◆ COSA FARAI ◆
a - Per ciascuna delle affermazioni seguenti, indica se concorda con l'articolo su Memorie di un assassino: rispondi sì o no e cita testualmente le parole dell'articolo che lo decidono. (i) Memorie di un assassino è un film del 2003. (ii) I delitti del film avvengono in una grande città. (iii) La vicenda è ambientata nel 1990.
b - Riassumi in due frasi l'articolo su Memorie di un assassino.

Corriere della Sera

Il talento di Bong Joon-ho in un thriller che sorprende

Il regista coreano che ha rivoluzion­ato gli Oscar dal giallo al ritratto sociale

- Il film del Mereghetti

Il vento dell’est, che ha rivoluzion­ato l’assegnazio­ne degli Oscar con quattro statuette vinte per la prima volta da un film coreano, ha aperto le porte anche a un’altra regia di Bong Joon-ho, recuperata dalla distribuzi­one Academytwo già responsabi­le dell’arrivo in Italia di Parasite. Si tratta di Memorie di un assassino (in originale Salinui chueok, del 2003), secondo la rivista inglese Sight&sound «uno dei film chiave del primo decennio del XXI secolo», premiato per la sceneggiat­ura al Festival di Torino, quando era ancora diretto da Roberto Turigliatt­o e Giulia D’agnolo Vallan, e fino a ieri reperibile (con qualche difficoltà) solo in dvd.

Adesso, sul grande schermo, si offre in tutta la sua bellezza, permettend­o così allo spettatore non solo di apprezzare più a fondo il lavoro del regista Bong ma soprattutt­o di addentrars­i meglio nella conoscenza del cinema coreano, uno dei più prolifici al mondo. Ma anche dei più sorprenden­ti per i numerosi cambi di tono (presenti anche in Parasite), l’intreccio tra i generi e una recitazion­e lontanissi­ma dai canoni occidental­i. Memorie di un assassino inizia come un giallo. In una cittadina di provincia, si cominciano a rinvenire cadaveri di giovinette stuprate: una prima volta in un canale d’irrigazion­e agricola, poi in campo aperto. Tutte sono state legate e imbavaglia­te con la propria biancheria intima, un sasso in bocca per impedir loro di parlare prima di essere violentate e uccise. E la sera del delitto il cielo era immancabil­mente piovoso. Siamo nel 1983, la Corea è ancora un Paese profondame­nte classista, dove la polizia conserva un potere quasi intangibil­e e chi finisce nelle sue mani non se la vede mai bene.

◆ INFORMAZIONI ◆
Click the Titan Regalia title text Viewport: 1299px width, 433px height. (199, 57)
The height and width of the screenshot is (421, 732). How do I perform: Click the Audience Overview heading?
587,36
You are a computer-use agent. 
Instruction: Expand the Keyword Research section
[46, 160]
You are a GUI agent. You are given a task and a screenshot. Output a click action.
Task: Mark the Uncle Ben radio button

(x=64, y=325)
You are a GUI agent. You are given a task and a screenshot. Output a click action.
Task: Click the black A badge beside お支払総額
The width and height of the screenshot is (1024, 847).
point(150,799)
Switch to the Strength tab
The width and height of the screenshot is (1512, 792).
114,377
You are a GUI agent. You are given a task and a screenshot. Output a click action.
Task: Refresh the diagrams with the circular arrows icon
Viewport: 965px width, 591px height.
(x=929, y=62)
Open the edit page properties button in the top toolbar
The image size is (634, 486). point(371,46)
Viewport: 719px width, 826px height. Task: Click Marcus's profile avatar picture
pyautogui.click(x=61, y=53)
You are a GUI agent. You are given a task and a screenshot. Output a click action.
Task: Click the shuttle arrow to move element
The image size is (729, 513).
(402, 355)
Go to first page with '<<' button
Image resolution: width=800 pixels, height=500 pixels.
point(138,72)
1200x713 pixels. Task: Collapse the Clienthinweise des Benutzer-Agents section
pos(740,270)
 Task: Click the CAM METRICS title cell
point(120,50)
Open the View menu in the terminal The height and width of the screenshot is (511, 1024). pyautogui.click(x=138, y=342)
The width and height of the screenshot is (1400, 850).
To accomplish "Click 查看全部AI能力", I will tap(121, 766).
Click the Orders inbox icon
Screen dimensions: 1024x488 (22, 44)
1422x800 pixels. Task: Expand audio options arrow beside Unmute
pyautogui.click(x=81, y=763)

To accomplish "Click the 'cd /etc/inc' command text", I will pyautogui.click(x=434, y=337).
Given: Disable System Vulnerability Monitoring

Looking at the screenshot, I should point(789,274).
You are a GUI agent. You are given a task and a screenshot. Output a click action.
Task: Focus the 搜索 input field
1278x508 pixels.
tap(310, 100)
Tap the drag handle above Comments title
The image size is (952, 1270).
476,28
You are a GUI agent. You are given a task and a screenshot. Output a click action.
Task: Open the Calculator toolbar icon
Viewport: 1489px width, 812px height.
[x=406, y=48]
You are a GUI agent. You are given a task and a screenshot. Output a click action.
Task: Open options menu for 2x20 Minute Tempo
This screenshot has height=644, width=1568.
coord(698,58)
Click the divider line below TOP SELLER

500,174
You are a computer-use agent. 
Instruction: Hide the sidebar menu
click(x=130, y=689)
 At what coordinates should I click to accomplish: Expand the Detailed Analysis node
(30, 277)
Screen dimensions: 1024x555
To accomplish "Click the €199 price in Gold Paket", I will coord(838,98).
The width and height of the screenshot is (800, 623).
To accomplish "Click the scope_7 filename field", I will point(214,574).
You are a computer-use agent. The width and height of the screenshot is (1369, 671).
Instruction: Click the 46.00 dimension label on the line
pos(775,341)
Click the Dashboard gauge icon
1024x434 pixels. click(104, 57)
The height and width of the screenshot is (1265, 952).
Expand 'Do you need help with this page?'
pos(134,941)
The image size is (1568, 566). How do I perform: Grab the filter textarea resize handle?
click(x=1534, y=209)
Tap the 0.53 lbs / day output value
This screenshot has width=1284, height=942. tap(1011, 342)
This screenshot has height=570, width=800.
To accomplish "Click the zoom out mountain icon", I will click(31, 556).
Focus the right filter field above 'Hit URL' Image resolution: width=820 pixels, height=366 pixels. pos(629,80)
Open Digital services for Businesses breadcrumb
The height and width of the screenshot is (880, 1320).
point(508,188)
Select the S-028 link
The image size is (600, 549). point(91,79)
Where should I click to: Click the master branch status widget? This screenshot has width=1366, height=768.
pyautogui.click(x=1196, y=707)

◆ LE TUE RISPOSTE ◆
a -
(i) Sì: «in originale Salinui chueok, del 2003».
(ii) No: «In una cittadina di provincia».
(iii) No: «Siamo nel 1983».

b - Dopo il successo di Parasite agli Oscar, arriva sul grande schermo Memorie di un assassino, film di Bong Joon-ho del 2003 che la rivista Sight&sound considera uno dei film chiave del primo decennio del secolo e che finora era reperibile solo in dvd. Il film inizia come un giallo, con il ritrovamento di cadaveri di ragazze violentate e uccise in una cittadina di provincia, nella Corea classista del 1983.